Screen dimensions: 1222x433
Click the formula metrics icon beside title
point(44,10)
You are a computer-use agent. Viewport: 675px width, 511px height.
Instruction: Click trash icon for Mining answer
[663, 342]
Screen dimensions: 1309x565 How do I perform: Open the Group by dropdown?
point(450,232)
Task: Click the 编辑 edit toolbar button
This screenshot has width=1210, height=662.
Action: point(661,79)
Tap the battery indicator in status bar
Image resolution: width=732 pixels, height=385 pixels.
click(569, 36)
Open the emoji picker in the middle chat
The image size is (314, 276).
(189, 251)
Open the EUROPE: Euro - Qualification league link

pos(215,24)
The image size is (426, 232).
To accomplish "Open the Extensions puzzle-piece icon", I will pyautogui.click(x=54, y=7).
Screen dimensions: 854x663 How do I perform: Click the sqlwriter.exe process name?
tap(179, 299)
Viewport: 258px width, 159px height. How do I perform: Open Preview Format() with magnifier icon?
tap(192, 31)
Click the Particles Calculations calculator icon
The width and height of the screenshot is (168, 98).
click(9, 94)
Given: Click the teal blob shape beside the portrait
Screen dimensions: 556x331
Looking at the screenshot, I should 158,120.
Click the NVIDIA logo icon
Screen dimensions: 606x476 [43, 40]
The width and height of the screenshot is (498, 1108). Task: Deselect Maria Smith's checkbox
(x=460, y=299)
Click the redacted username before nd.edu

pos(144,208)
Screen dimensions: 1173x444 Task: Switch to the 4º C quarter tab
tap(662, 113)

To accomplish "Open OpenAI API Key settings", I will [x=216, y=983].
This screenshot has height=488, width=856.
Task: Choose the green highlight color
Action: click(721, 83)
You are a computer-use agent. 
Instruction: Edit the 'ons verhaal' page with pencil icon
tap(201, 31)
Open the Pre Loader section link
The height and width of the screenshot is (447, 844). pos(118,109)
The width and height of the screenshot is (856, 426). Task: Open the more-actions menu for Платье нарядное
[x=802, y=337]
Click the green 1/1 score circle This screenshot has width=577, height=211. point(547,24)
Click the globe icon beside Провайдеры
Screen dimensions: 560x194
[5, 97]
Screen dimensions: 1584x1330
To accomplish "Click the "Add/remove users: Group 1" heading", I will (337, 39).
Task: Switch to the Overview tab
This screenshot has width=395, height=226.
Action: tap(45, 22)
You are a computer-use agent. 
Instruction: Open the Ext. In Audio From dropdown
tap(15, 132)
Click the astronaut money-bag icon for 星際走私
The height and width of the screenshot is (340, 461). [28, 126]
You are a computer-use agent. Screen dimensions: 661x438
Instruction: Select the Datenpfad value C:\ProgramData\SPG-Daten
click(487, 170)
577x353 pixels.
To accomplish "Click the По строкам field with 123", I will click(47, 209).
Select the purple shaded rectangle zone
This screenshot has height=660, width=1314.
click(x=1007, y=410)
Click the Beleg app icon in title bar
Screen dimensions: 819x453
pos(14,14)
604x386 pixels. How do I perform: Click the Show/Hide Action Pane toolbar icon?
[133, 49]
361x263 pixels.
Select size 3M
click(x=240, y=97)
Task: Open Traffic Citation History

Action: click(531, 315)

▸ Task statement
Every line above should be duplicated exactly as it stands.

▸ Response
Screen dimensions: 1222x433
Click the formula metrics icon beside title
point(44,10)
You are a computer-use agent. Viewport: 675px width, 511px height.
Instruction: Click trash icon for Mining answer
[663, 342]
Screen dimensions: 1309x565 How do I perform: Open the Group by dropdown?
point(450,232)
Task: Click the 编辑 edit toolbar button
This screenshot has width=1210, height=662.
Action: point(661,79)
Tap the battery indicator in status bar
Image resolution: width=732 pixels, height=385 pixels.
click(569, 36)
Open the emoji picker in the middle chat
The image size is (314, 276).
(189, 251)
Open the EUROPE: Euro - Qualification league link

pos(215,24)
The image size is (426, 232).
To accomplish "Open the Extensions puzzle-piece icon", I will pyautogui.click(x=54, y=7).
Screen dimensions: 854x663 How do I perform: Click the sqlwriter.exe process name?
tap(179, 299)
Viewport: 258px width, 159px height. How do I perform: Open Preview Format() with magnifier icon?
tap(192, 31)
Click the Particles Calculations calculator icon
The width and height of the screenshot is (168, 98).
click(9, 94)
Given: Click the teal blob shape beside the portrait
Screen dimensions: 556x331
Looking at the screenshot, I should 158,120.
Click the NVIDIA logo icon
Screen dimensions: 606x476 [43, 40]
The width and height of the screenshot is (498, 1108). Task: Deselect Maria Smith's checkbox
(x=460, y=299)
Click the redacted username before nd.edu

pos(144,208)
Screen dimensions: 1173x444 Task: Switch to the 4º C quarter tab
tap(662, 113)

To accomplish "Open OpenAI API Key settings", I will [x=216, y=983].
This screenshot has height=488, width=856.
Task: Choose the green highlight color
Action: click(721, 83)
You are a computer-use agent. 
Instruction: Edit the 'ons verhaal' page with pencil icon
tap(201, 31)
Open the Pre Loader section link
The height and width of the screenshot is (447, 844). pos(118,109)
The width and height of the screenshot is (856, 426). Task: Open the more-actions menu for Платье нарядное
[x=802, y=337]
Click the green 1/1 score circle This screenshot has width=577, height=211. point(547,24)
Click the globe icon beside Провайдеры
Screen dimensions: 560x194
[5, 97]
Screen dimensions: 1584x1330
To accomplish "Click the "Add/remove users: Group 1" heading", I will (337, 39).
Task: Switch to the Overview tab
This screenshot has width=395, height=226.
Action: tap(45, 22)
You are a computer-use agent. 
Instruction: Open the Ext. In Audio From dropdown
tap(15, 132)
Click the astronaut money-bag icon for 星際走私
The height and width of the screenshot is (340, 461). [28, 126]
You are a computer-use agent. Screen dimensions: 661x438
Instruction: Select the Datenpfad value C:\ProgramData\SPG-Daten
click(487, 170)
577x353 pixels.
To accomplish "Click the По строкам field with 123", I will click(47, 209).
Select the purple shaded rectangle zone
This screenshot has height=660, width=1314.
click(x=1007, y=410)
Click the Beleg app icon in title bar
Screen dimensions: 819x453
pos(14,14)
604x386 pixels. How do I perform: Click the Show/Hide Action Pane toolbar icon?
[133, 49]
361x263 pixels.
Select size 3M
click(x=240, y=97)
Task: Open Traffic Citation History

Action: click(531, 315)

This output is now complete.